[CPMD-list] Janak's theorem - under periodic boundary conditions

Audrius Alkauskas audrius.alkauskas at epfl.ch
Thu Oct 19 17:35:21 CEST 2006


Dear CPMDers

One question bothers me a little bit. A similar question was asked on
this list before, but not exactly the same.

If one has a very large cell (ultimately very very large) of some bulk
material with extended electronic states, Janak's theorem should apply.
That means, total energy differences between charged and neutral bulk
should correspond to eigenvalues of a neutral solid (provided states are
extended, changes in potentials produced by neitralizing background and 
extra or missing electrons are very small, and there are no spurious 
constant shifts in potentials - everything is kept the same).
This is what I usually get in many plane-wave codes.
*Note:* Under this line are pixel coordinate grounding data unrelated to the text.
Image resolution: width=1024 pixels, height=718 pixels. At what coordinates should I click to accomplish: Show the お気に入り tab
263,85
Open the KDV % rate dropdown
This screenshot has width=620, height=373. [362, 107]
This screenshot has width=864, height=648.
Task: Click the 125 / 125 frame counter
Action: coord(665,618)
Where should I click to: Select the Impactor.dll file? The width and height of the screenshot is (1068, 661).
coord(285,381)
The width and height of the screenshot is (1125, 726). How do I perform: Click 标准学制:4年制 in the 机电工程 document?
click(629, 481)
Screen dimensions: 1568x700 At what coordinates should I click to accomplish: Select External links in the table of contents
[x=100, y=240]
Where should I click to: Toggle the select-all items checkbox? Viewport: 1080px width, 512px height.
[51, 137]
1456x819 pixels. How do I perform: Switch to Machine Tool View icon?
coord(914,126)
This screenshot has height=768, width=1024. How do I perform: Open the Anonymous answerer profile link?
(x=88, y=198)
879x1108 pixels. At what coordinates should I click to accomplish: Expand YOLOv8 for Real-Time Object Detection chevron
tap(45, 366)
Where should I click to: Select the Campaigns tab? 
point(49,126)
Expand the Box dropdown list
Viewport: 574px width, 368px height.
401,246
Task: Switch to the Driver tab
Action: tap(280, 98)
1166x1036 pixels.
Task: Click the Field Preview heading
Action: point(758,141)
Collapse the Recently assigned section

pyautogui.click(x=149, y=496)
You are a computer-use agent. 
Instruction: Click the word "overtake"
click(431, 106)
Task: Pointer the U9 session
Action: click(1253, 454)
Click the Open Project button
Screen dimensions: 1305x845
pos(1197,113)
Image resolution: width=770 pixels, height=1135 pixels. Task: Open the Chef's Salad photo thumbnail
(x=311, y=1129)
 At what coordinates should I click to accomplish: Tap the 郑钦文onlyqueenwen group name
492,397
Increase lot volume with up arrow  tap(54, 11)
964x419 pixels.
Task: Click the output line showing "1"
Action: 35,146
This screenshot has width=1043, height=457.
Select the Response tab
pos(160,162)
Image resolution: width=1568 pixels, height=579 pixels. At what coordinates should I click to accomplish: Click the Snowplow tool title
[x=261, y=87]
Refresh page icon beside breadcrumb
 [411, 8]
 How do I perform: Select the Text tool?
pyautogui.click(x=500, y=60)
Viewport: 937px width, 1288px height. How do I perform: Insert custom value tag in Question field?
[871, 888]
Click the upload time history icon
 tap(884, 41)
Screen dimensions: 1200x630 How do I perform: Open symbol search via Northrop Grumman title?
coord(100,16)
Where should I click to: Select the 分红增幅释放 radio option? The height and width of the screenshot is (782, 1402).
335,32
For example, here 
is the example of some oxide material:
Kohn-Sham eigenvalues:
e_{HOMO}=0.15 eV
e_{LUMO}=7.10 eV
Total energy differences:
e_{HOMO} from total energy differences 0.10 eV (E_{tot}^{0}-E_{tot}^{+})
e_{HOMO} from total energy differences 7.14 eV (E_{tot}^{-}-E_{tot}^{0})
Areement is very good.

Unfortunately, it does not always work in CPMD. It seems that for 
certain combination of pseudopotentials there can be shifts by up to 
several electronvolts in energies, calculated by total energy 
differences, vs. eigenvalues. That means, Janak's theorem is not 
applicable for these systems. But it is in other codes! The question: 
are eigenvalues referred to the same average local potential as the 
total energy? Or are they refered to some other potential and then this 
change is compensated somehow? This is very important for those who 
study defects in materials, because there one has often to deal with 
charged systems and in principle for bulk solids Janak's theorem should 
always work.

I do not know whether I explained the problem properly.